India Land of Contrasts and Challenges

April 01, 2006 | Lois Moore

Thirteen people from Oregon and two from Idaho converged in Hyderabad, India, on Dec. 23, to conduct village evangelism for two weeks. These 15 people formed four teams, and each team worked in five villages, to reach 20 villages.

Of the 15 people who went, all but four were from the Oregon Conference. Four young people made up part of the group. Scott Gardener and his wife Beckie organized the trip in cooperation with Bob Robinson, Southern Asia Division administrative assistant for development.
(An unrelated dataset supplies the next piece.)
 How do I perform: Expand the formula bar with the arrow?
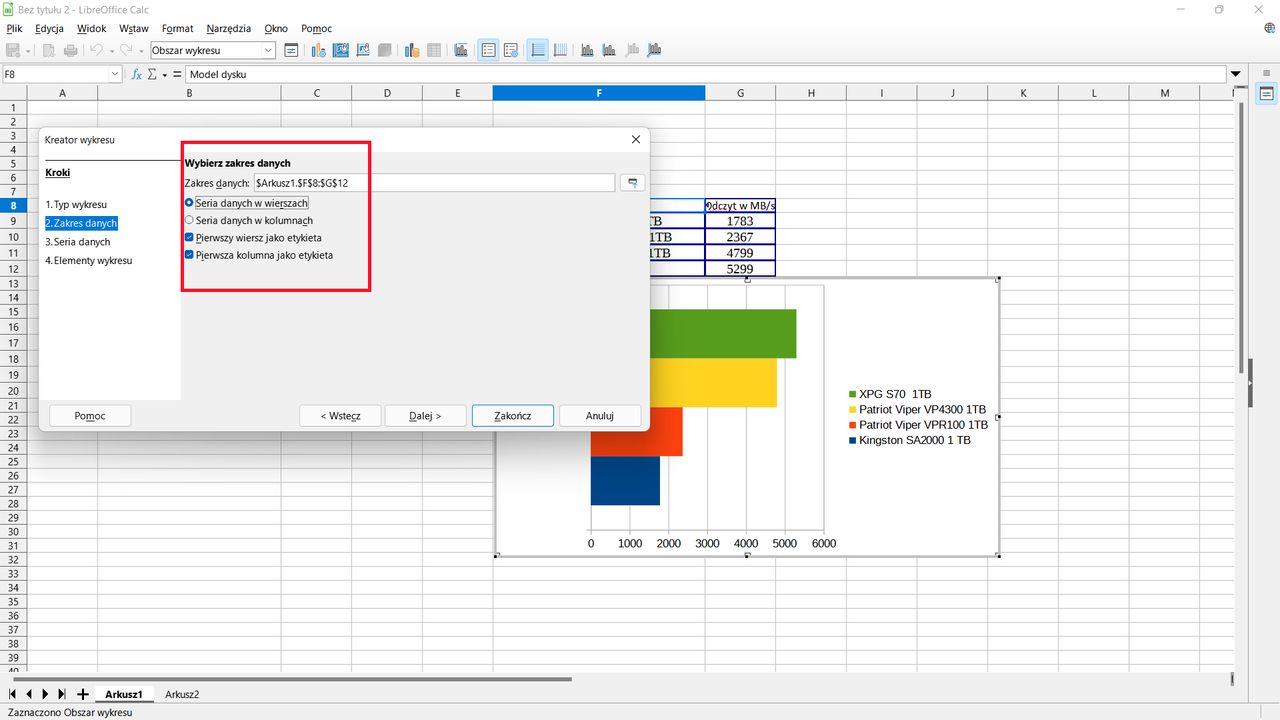point(1236,74)
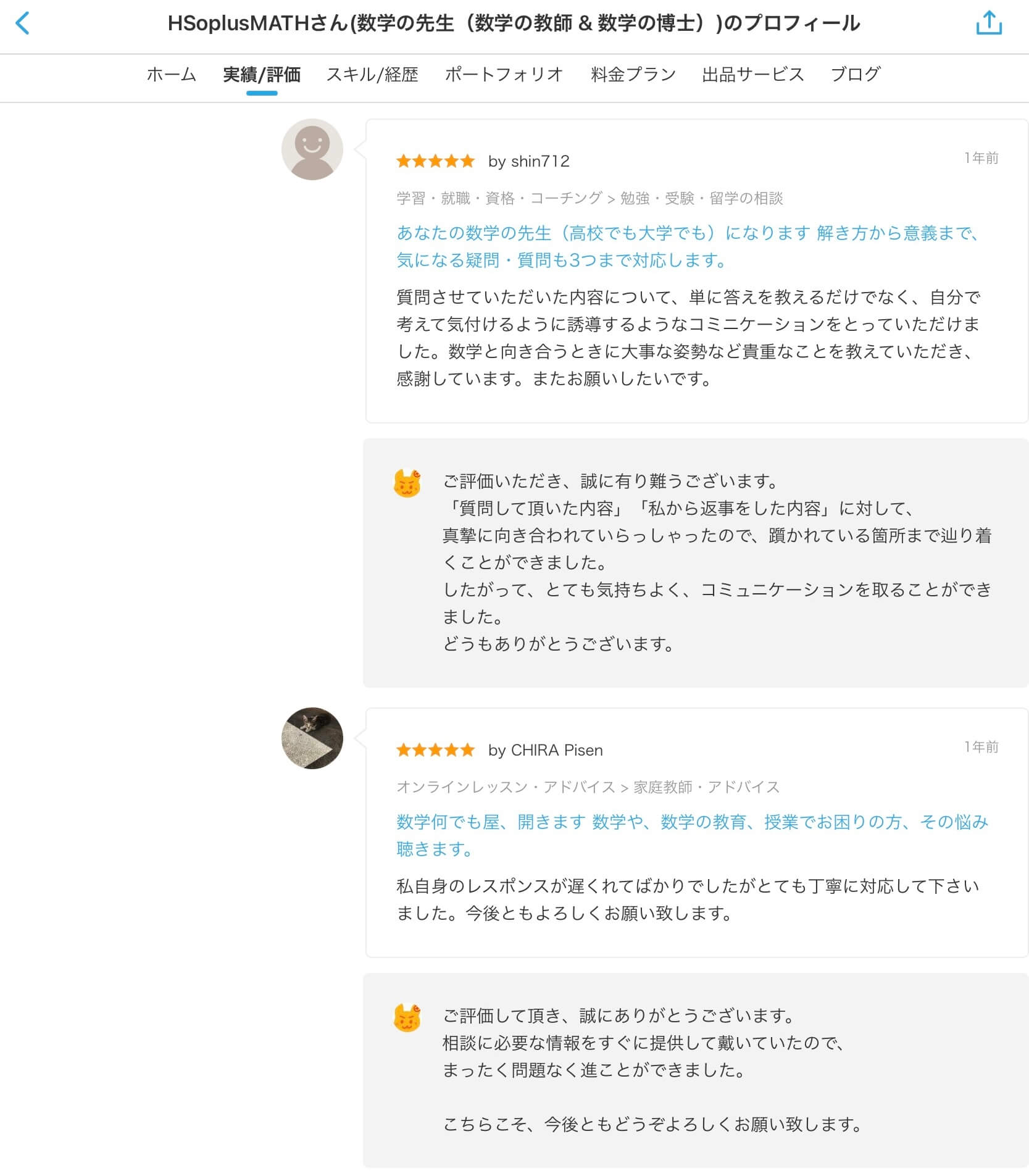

Each day, the teams visited people in their homes, praying with families and suggesting, and sometimes demonstrating, very simple health remedies. One team helped enclose a hut that had only a thatched roof. In the evening, teams told children’s stories, gave health messages and preached the Gospel. After the meetings, they prayed with those who requested special prayer.

As a result of the four groups’ work in the villages, combined with God's mighty power and that of Bible volunteer workers, 1,925 people accepted Jesus and were baptized.

After two weeks of cold showers from pitchers and sleeping in hard beds, how can the 15 people who went to India now sink into soft beds and enjoy warm showers without feeling guilty thinking about the Indian villagers' hard beds and cold “pour baths”? But we live here, and they live in India.

How can I look at my five pairs of shoes, two pairs of sandals, and a pair each of winter boots and hiking boots, and not think about their one pair of rubber flip-flops or bare feet and feel a pang of remorse? But I live here, and they live in India.

How can we sit down to a meal with a variety of nourishing food and not feel guilty when we know that the villagers have only rice, chili peppers and, maybe, if they are lucky, a chunk of chicken once a week and maybe a piece of fruit or vegetable once in a while—never as much of any food as they would like? But we live here, and they live in India.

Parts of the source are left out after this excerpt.